Major street in Kansas City, Missouri, United States

Bannister Road is a major east–west street in Kansas City, Missouri, US, replacing 95th Street. It stretches 10.9 mi from State Line Road at the Kansas-Missouri state line in the west to Route 350 and Unity Village in the east. It continues west as 95th Street into Kansas, and east as Colbern Road into Unity Village and Lee's Summit.

==Location==

- Western terminus: State Line Road
- Eastern terminus: Missouri Route 350

==History==
The City of Kansas City, Missouri, and Jackson County began developing a dirt road into Bannister Road in 1917, to be named after local businessman Frederick James Bannister.

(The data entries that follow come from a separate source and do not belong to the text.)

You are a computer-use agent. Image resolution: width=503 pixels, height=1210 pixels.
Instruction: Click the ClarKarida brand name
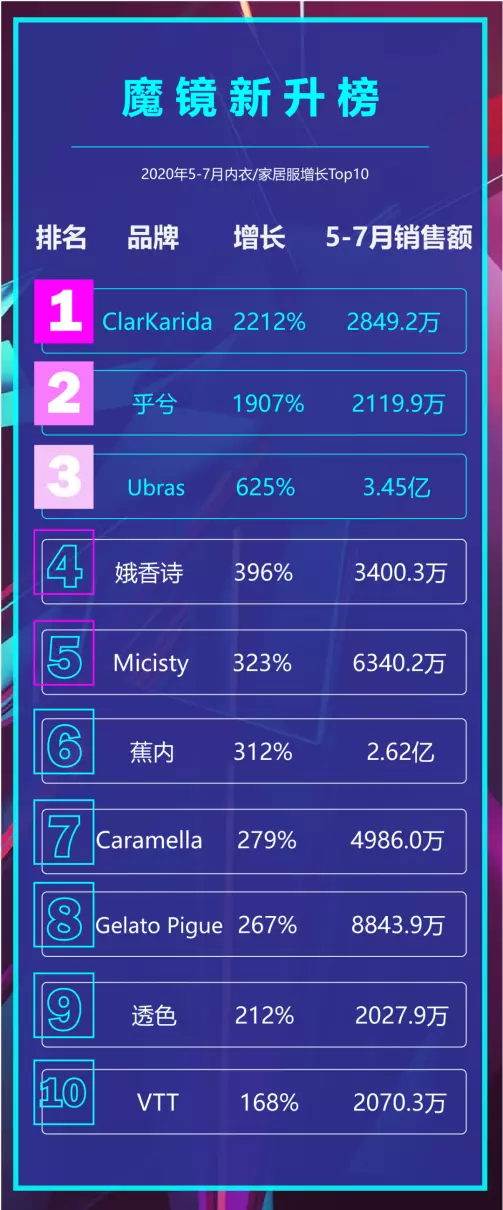[157, 322]
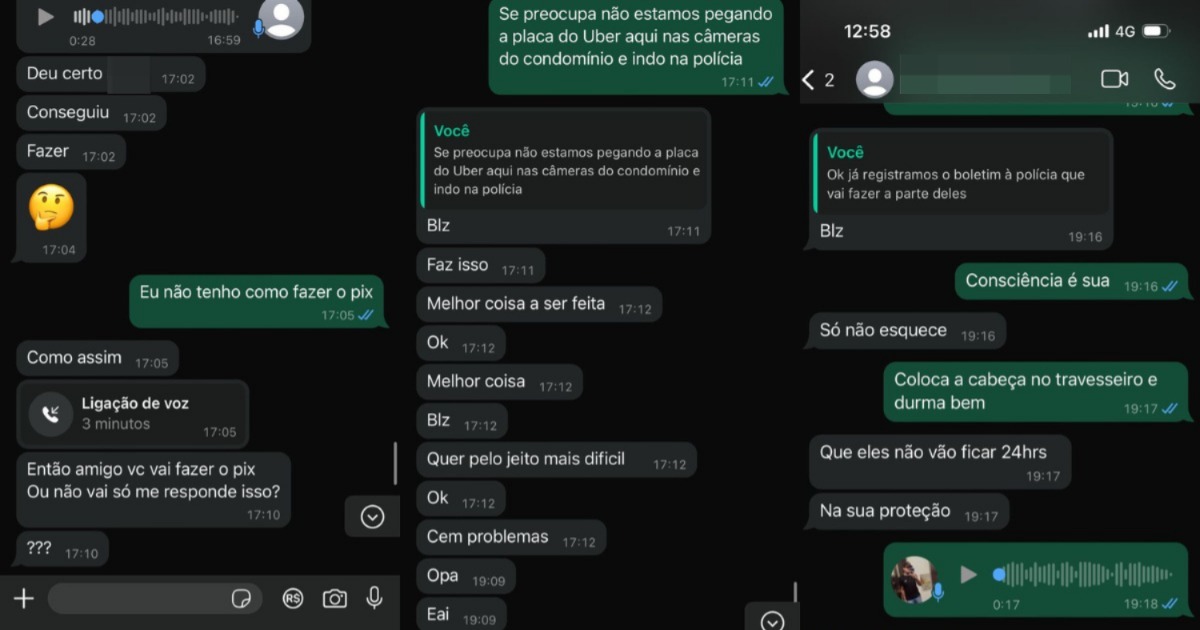Click the scroll-down chevron in middle chat
The height and width of the screenshot is (630, 1200).
click(771, 620)
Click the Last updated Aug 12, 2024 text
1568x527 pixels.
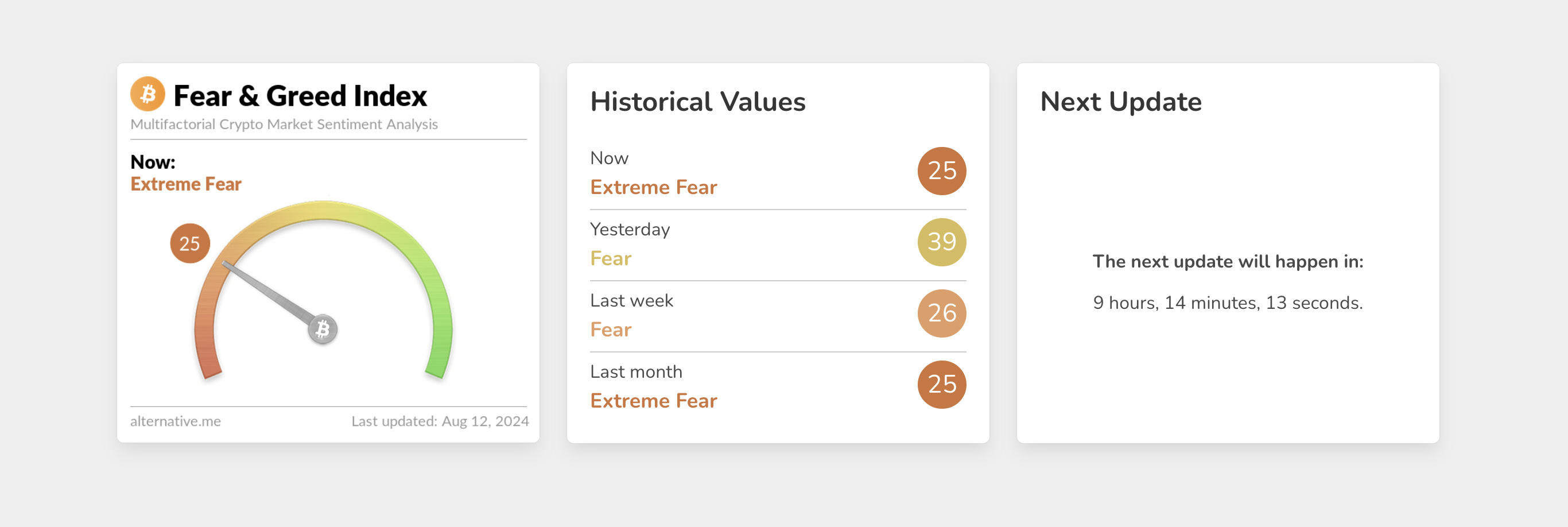click(440, 421)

Born in Watertown, New York, in 1869, Bannister moved to Kansas City as a child in 1877. After establishing himself as a local lumber retailer, Bannister purchased a 280 acre tract of land along present-day Bannister Road in 1910. Here, he built the "La Cima" estate and operated an award-winning milk production facility for six years. Portions of the La Cima ranch were portioned off in 1945 following World War II to house returning soldiers and their families.

Senator Harry S. Truman broke ground on the Bannister Federal Complex, located at the intersection with Troost Avenue, in 1942 following the World War II attack on Pearl Harbor. The site was occupied predominantly by the Department of Energy and the General Services Administration, but also intermittently hosted the Internal Revenue Service, Atomic Energy Commission, National Nuclear Security Administration, National Archives and Records Administration, and government offices in the Department of Defense. Added to the National Register of Historic Places in 2013, the site was decommissioned in 2017.

Bannister Road west of Wornall Road began appearing on maps published by the Missouri State Highway Commission in 1938. By 1940, the Bannister Road-Colbern Road system was appearing as state Supplementary Route 8-S. The growing importance of the Bannister Federal Complex during World War II and standardization of state's supplemental route system led to Route 8-S being renamed Route W within Kansas City, Missouri, city limits: east of Wornall Road to U.S. Route 71 in 1944, and west to State Line Road in 1945. The remaining segment, U.S. Route 71 east to State Route 350, lost supplemental route designation entirely in 1964, though Route W is maintained to the present.

The land surrounding Bannister Road was incorporated into Kansas City, Missouri, in two waves: The western portion, from State Line Road east to U.S. Route 71, was annexed in 1958 followed by the eastern portion, stretching to Route 350, in 1961.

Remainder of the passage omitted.